**WHAT THIS TASK INVOLVES:**
Rewrite the records from the line containing "You are a computer-use agent. The height" through the end of the records, substituting "taskbar" for "Dock" and leaving everything else unchanged.

○ ○ ○ ○ ○ ○ ○

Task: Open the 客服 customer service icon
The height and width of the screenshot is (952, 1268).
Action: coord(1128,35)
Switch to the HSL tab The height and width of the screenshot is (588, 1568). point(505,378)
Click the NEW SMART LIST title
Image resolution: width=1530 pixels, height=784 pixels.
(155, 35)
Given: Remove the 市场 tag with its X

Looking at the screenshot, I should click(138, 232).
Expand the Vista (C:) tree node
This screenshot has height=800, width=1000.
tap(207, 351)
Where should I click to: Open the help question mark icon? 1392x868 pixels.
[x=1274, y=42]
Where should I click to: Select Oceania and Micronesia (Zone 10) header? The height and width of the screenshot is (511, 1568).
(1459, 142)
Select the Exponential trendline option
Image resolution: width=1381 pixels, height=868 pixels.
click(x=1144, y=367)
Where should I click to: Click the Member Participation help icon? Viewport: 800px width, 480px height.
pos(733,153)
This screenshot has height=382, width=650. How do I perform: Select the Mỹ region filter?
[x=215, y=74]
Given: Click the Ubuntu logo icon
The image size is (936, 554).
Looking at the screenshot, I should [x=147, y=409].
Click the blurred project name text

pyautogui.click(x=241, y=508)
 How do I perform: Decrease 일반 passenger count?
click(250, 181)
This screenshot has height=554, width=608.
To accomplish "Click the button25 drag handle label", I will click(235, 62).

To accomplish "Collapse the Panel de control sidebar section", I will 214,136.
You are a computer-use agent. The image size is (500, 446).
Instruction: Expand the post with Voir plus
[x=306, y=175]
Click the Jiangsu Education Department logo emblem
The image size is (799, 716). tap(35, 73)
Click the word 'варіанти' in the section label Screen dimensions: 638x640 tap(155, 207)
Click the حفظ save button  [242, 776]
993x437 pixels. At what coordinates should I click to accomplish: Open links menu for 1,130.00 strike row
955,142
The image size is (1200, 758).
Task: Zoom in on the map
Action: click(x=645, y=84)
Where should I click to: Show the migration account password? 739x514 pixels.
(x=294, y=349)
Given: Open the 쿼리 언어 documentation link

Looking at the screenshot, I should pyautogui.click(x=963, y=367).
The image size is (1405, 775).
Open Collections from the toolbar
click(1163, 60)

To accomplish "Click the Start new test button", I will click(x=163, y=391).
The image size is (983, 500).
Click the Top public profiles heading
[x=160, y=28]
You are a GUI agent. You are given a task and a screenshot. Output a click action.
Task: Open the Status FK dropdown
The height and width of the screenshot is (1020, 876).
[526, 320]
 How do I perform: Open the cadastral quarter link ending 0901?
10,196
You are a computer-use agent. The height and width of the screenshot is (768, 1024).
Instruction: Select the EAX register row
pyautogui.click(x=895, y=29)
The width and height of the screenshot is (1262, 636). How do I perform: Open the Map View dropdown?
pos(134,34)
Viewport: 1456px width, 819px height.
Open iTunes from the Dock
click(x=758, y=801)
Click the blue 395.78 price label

○ ○ ○ ○ ○ ○ ○

**EXPECTED OUTPUT:**
You are a computer-use agent. The height and width of the screenshot is (768, 1024).
Instruction: Select the EAX register row
pyautogui.click(x=895, y=29)
The width and height of the screenshot is (1262, 636). How do I perform: Open the Map View dropdown?
pos(134,34)
Viewport: 1456px width, 819px height.
Open iTunes from the taskbar
click(x=758, y=801)
Click the blue 395.78 price label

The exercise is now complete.